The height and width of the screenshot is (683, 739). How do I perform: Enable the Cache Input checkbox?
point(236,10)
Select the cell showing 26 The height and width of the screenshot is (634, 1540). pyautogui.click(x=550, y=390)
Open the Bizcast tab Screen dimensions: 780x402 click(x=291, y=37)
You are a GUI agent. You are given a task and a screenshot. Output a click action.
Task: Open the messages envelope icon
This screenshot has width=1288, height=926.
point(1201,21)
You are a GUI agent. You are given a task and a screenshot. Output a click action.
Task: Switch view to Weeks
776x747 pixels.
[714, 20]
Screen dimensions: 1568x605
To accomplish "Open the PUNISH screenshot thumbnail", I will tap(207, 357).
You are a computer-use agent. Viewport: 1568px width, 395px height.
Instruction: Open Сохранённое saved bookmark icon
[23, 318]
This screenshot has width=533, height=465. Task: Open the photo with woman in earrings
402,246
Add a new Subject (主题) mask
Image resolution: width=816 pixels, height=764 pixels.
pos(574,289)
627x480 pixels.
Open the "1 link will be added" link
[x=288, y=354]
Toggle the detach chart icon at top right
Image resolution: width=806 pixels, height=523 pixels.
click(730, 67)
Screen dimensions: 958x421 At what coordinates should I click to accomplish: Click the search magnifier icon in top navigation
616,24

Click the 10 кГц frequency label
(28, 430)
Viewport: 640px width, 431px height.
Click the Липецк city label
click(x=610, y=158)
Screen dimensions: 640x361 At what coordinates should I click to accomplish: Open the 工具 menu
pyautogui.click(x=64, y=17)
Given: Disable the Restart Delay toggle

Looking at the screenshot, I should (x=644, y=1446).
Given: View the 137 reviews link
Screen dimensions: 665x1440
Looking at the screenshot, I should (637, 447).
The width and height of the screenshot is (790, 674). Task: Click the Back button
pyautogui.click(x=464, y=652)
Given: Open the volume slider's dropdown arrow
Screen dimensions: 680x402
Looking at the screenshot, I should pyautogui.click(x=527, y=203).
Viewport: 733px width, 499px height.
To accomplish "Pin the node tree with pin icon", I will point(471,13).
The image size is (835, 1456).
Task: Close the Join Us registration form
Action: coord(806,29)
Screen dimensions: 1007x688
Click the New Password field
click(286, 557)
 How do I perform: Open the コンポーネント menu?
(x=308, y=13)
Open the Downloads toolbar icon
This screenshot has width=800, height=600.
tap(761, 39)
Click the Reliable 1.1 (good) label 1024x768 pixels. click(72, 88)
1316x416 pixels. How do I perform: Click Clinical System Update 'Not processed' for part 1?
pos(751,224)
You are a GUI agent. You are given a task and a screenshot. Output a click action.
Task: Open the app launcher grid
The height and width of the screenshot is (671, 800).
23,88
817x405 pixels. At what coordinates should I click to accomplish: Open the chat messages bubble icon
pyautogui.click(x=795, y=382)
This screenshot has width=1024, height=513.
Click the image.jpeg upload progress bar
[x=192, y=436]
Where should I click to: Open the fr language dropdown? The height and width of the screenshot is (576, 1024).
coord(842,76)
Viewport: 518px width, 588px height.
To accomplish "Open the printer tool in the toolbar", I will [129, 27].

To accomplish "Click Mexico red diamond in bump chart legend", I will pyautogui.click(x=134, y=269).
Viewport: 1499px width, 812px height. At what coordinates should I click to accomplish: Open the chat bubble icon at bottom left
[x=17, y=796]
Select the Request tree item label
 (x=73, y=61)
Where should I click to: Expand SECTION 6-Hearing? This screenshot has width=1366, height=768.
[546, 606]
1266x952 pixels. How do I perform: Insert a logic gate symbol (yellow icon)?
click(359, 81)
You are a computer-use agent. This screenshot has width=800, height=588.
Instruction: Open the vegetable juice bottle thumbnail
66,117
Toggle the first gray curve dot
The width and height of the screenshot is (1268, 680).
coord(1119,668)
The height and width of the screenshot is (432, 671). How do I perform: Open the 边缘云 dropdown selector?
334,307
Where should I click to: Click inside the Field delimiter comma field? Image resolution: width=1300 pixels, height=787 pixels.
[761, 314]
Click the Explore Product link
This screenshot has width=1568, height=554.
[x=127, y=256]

+++

**Task to carry out**
What's wanted is a faithful copy of each entry above.

**Answer area**
The height and width of the screenshot is (683, 739). How do I perform: Enable the Cache Input checkbox?
point(236,10)
Select the cell showing 26 The height and width of the screenshot is (634, 1540). pyautogui.click(x=550, y=390)
Open the Bizcast tab Screen dimensions: 780x402 click(x=291, y=37)
You are a GUI agent. You are given a task and a screenshot. Output a click action.
Task: Open the messages envelope icon
This screenshot has width=1288, height=926.
point(1201,21)
You are a GUI agent. You are given a task and a screenshot. Output a click action.
Task: Switch view to Weeks
776x747 pixels.
[714, 20]
Screen dimensions: 1568x605
To accomplish "Open the PUNISH screenshot thumbnail", I will tap(207, 357).
You are a computer-use agent. Viewport: 1568px width, 395px height.
Instruction: Open Сохранённое saved bookmark icon
[23, 318]
This screenshot has width=533, height=465. Task: Open the photo with woman in earrings
402,246
Add a new Subject (主题) mask
Image resolution: width=816 pixels, height=764 pixels.
pos(574,289)
627x480 pixels.
Open the "1 link will be added" link
[x=288, y=354]
Toggle the detach chart icon at top right
Image resolution: width=806 pixels, height=523 pixels.
click(730, 67)
Screen dimensions: 958x421 At what coordinates should I click to accomplish: Click the search magnifier icon in top navigation
616,24

Click the 10 кГц frequency label
(28, 430)
Viewport: 640px width, 431px height.
Click the Липецк city label
click(x=610, y=158)
Screen dimensions: 640x361 At what coordinates should I click to accomplish: Open the 工具 menu
pyautogui.click(x=64, y=17)
Given: Disable the Restart Delay toggle

Looking at the screenshot, I should (x=644, y=1446).
Given: View the 137 reviews link
Screen dimensions: 665x1440
Looking at the screenshot, I should (637, 447).
The width and height of the screenshot is (790, 674). Task: Click the Back button
pyautogui.click(x=464, y=652)
Given: Open the volume slider's dropdown arrow
Screen dimensions: 680x402
Looking at the screenshot, I should pyautogui.click(x=527, y=203).
Viewport: 733px width, 499px height.
To accomplish "Pin the node tree with pin icon", I will point(471,13).
The image size is (835, 1456).
Task: Close the Join Us registration form
Action: coord(806,29)
Screen dimensions: 1007x688
Click the New Password field
click(286, 557)
 How do I perform: Open the コンポーネント menu?
(x=308, y=13)
Open the Downloads toolbar icon
This screenshot has width=800, height=600.
tap(761, 39)
Click the Reliable 1.1 (good) label 1024x768 pixels. click(72, 88)
1316x416 pixels. How do I perform: Click Clinical System Update 'Not processed' for part 1?
pos(751,224)
You are a GUI agent. You are given a task and a screenshot. Output a click action.
Task: Open the app launcher grid
The height and width of the screenshot is (671, 800).
23,88
817x405 pixels. At what coordinates should I click to accomplish: Open the chat messages bubble icon
pyautogui.click(x=795, y=382)
This screenshot has width=1024, height=513.
Click the image.jpeg upload progress bar
[x=192, y=436]
Where should I click to: Open the fr language dropdown? The height and width of the screenshot is (576, 1024).
coord(842,76)
Viewport: 518px width, 588px height.
To accomplish "Open the printer tool in the toolbar", I will [129, 27].

To accomplish "Click Mexico red diamond in bump chart legend", I will pyautogui.click(x=134, y=269).
Viewport: 1499px width, 812px height. At what coordinates should I click to accomplish: Open the chat bubble icon at bottom left
[x=17, y=796]
Select the Request tree item label
 (x=73, y=61)
Where should I click to: Expand SECTION 6-Hearing? This screenshot has width=1366, height=768.
[546, 606]
1266x952 pixels. How do I perform: Insert a logic gate symbol (yellow icon)?
click(359, 81)
You are a computer-use agent. This screenshot has width=800, height=588.
Instruction: Open the vegetable juice bottle thumbnail
66,117
Toggle the first gray curve dot
The width and height of the screenshot is (1268, 680).
coord(1119,668)
The height and width of the screenshot is (432, 671). How do I perform: Open the 边缘云 dropdown selector?
334,307
Where should I click to: Click inside the Field delimiter comma field? Image resolution: width=1300 pixels, height=787 pixels.
[761, 314]
Click the Explore Product link
This screenshot has width=1568, height=554.
[x=127, y=256]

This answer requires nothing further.